Consignes ->
• A. Recopiez à l'identique les entrées enregistrées, depuis la ligne qui contient "Enable the Hold checkbox" jusqu'à la fin des entrées, ces deux bornes comprises. Laissez les images de côté dans votre réponse.
• B. Rédigez la suite de l'extrait consacré à la théorie des modèles mentaux de Johnson-Laird, en partant de sa dernière phrase.

Extrait à lire ->
┏━━

En opposition à la logique naturelle, dont une version extrême est proposée par Inhelder et Piaget (‘Reasoning is nothing more than the propositional calculus itself’) [INH 58] (p. 305), le psychologue britannique Johnson-Laird introduit la théorie des modèles mentaux ([JOH 80], [JOH 83], [JOH 84], [JOH 91]). Selon Johnson-Laird, les humains ne disposent pas de mécanismes logiques. Partant du constat que les humains font des erreurs sur les tâches de raisonnement, il propose une vision alternative des apparentes capacités logiques humaines : les modèles mentaux.

Le point de départ de cette théorie est que les humains sont capables de modéliser les situations qu’ils rencontrent dans leur vie quotidienne. A l’appui de cette idée, Johnson-Laird cite le livre de Craik [CRA 43], selon lequel les humains sont des calculateurs d’information (processors of information). Selon Johnson-Laird, «la base psychologique de la compréhension consiste pour vous dans le fait de disposer d’un ‘modèle de fonctionnement’ du phénomène dans votre esprit[10]». La principale originalité du travail de Johnson-Laird réside dans le fait qu’il étend cette notion de modélisation à des tâches considérées avant lui comme de nature syntaxique. Selon Johnson-Laird, la totalité des capacités humaines de déduction s’explique par des modèles mentaux.

 

2.2.3.1 Le formalisme

Selon la théorie des modèles mentaux, un sujet humain effectue une tâche d’inférence en trois étapes :

 

· Compréhension : le sujet utilise sa connaissance du langage, ainsi que ses connaissances générales, afin de comprendre les prémisses de la tâche de déduction qui lui est proposée. Il construit donc un modèle interne de l’état de choses (states of affair) que les prémisses décrivent.

· Proposition de conclusion : le sujet essaie de trouver une conclusion qui n’est pas explicitement donnée par les prémisses. S’il ne découvre pas de conclusion de ce type dans le modèle construit, le sujet affirme qu’aucune conclusion ne peut être déduite des prémisses.

· Réfutation : le sujet cherche alors un modèle alternatif des prémisses où les conclusions seraient fausses (i.e. un contre-exemple). Si cette recherche échoue, le sujet considère la conclusion déterminée à l’étape précédente comme valide. Si cette recherche réussit, le sujet cherche une nouvelle conclusion valable dans l’ensemble des modèles déjà construits, puis relance en cas de succès la procédure de réfutation, afin de déterminer un nouveau contre-exemple.

 

En résumé, une conclusion sera valide pour un sujet si elle est vraie dans toutes les situations (compatibles avec les prémisses) qu’il sera capable de construire. Selon les défenseurs de la théorie des modèles mentaux, les erreurs peuvent être causées soit par l’incapacité du sujet à découvrir une conclusion, du fait d’un mauvais choix de modèle initial, soit par l’incapacité du sujet à trouver un modèle alternatif (bloquant la réfutation de la conclusion proposée) du fait, par exemple, des limitations de la mémoire de travail. En s’appuyant sur cette modélisation, les auteurs prédisent avec succès les difficultés relatives d’un ensemble de tâches d’inférence, et en déduisent une confirmation de leur théorie.

┗━━

Entrées enregistrées ->
┏━━

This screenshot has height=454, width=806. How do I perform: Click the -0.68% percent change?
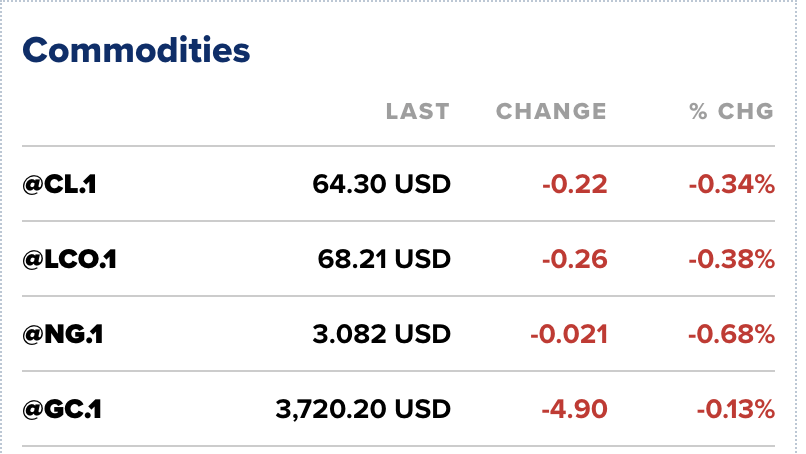pyautogui.click(x=731, y=334)
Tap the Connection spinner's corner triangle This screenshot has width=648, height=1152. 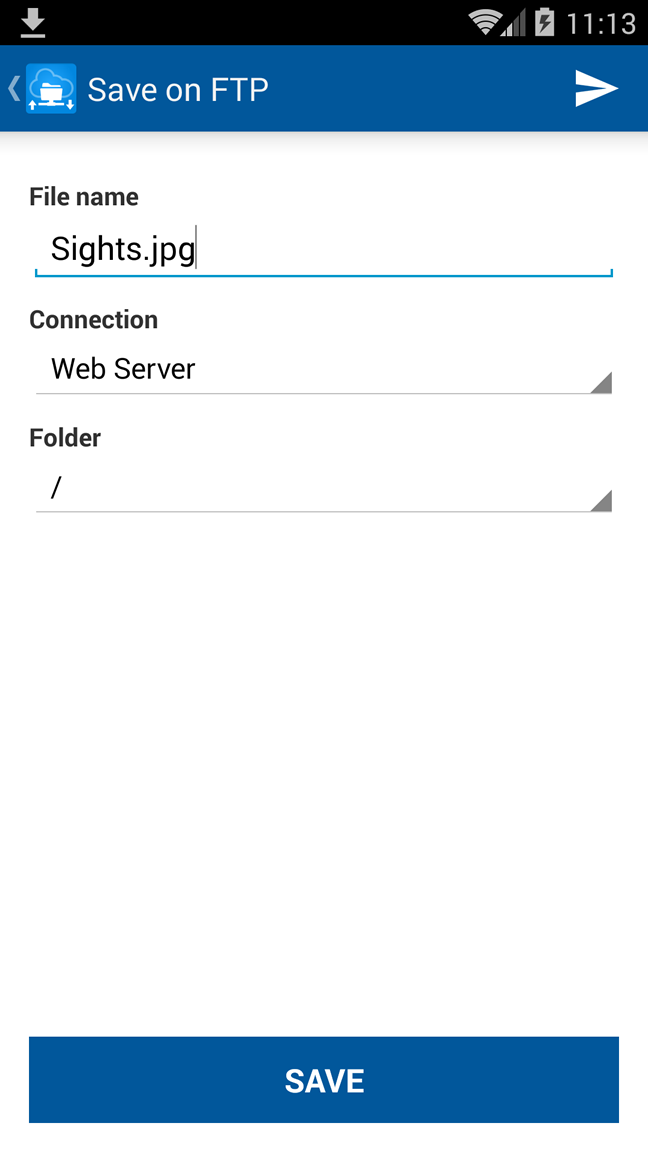(601, 382)
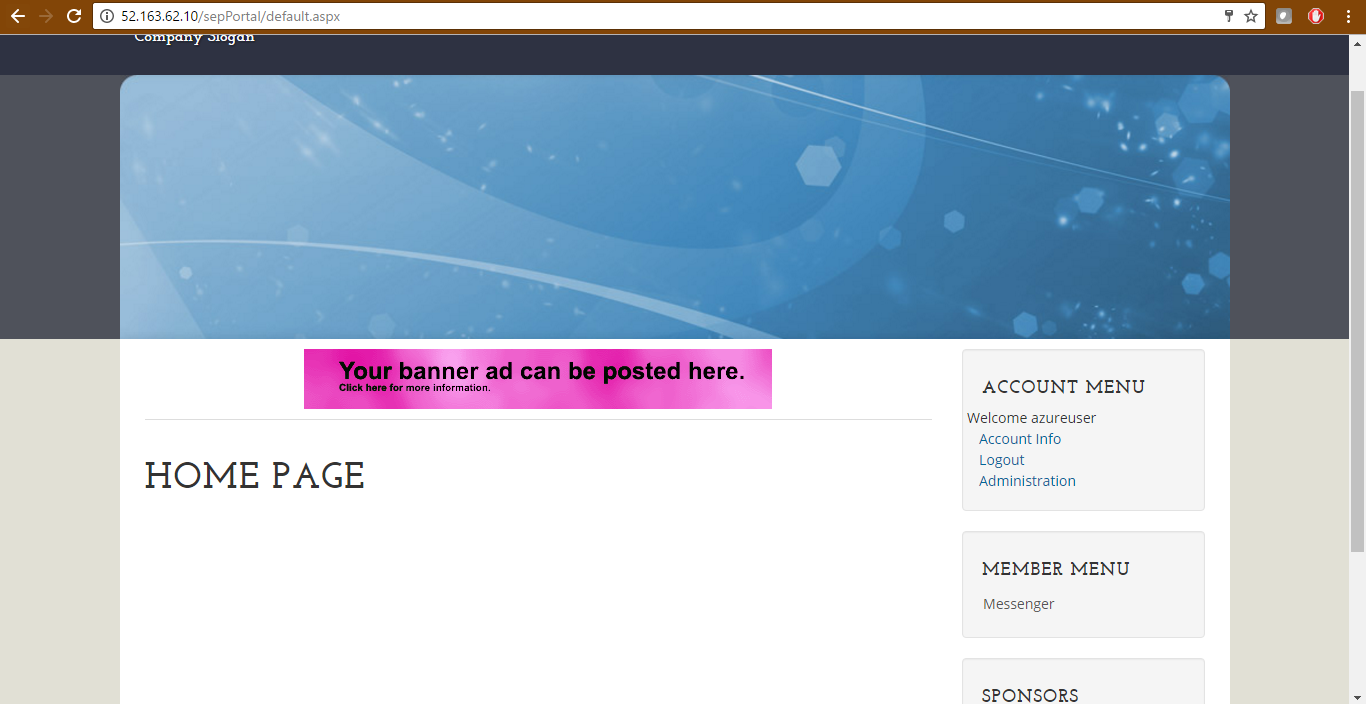Click the Home Page heading
The height and width of the screenshot is (704, 1366).
[255, 477]
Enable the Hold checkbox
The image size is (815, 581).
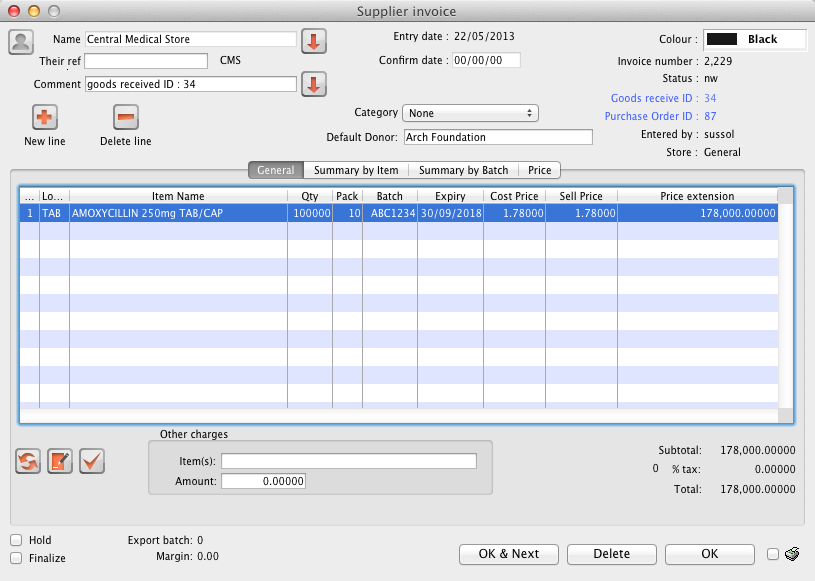click(x=16, y=540)
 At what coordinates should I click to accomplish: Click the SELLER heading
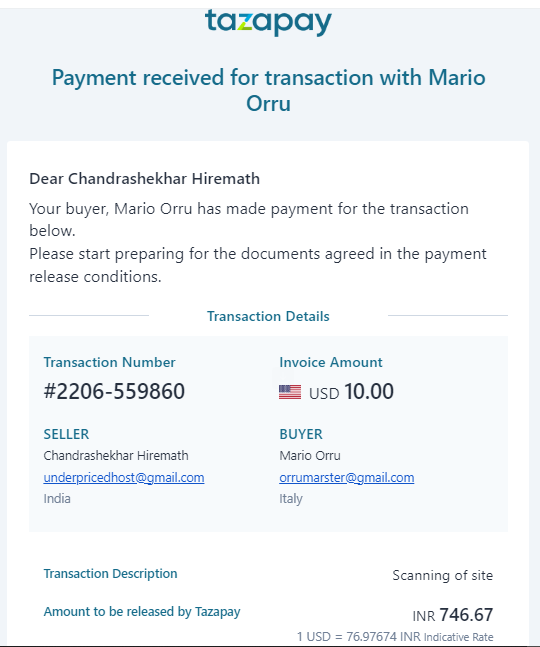(x=66, y=434)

┗━━

Réponses par consigne ->
• A.
Enable the Hold checkbox
The image size is (815, 581).
click(x=16, y=540)
 At what coordinates should I click to accomplish: Click the SELLER heading
(x=66, y=434)

• B.
Enfin, en affirmant que la déduction n’est pas particulière dans son utilisation des modèles mentaux, Johnson-Laird et Byrne [JOH 91] (p. 207) affirment que les autres modes de pensée (induction, analogie, résolution créative de problème, génération d’idées nouvelles) sont vraisemblablement basés, eux aussi, sur les modèles mentaux. A l’appui de cette affirmation, les auteurs citent un ensemble de travaux où les modèles mentaux sont appliqués à d’autres tâches (comme Bara et al. sur l’induction [BAR 84], [BAR 85]).

 

2.2.3.2 Critiques

Les modèles mentaux semblent expliquer correctement les performances des sujets humains sur des tâches simples de déduction. La comparaison entre les prédictions des modèles mentaux et celles de modèles basés sur des règles d’inférence semble trancher en faveur des premiers. En outre, les critiques émises par Johnson-Laird contre les logiques mentales peuvent sembler décisives (voir toutefois [BON 94] pour une réponse à ces critiques), et donc valider les modèles mentaux en tant qu’unique théorie compétitive. Cependant, cette modélisation n’emporte pas l’adhésion de l’ensemble des auteurs. Les critiques les plus souvent émises expriment le fait que cette théorie est vague [RIP 86],  incomplète [BRA 84] ou plus simplement ambiguë [RIC 90].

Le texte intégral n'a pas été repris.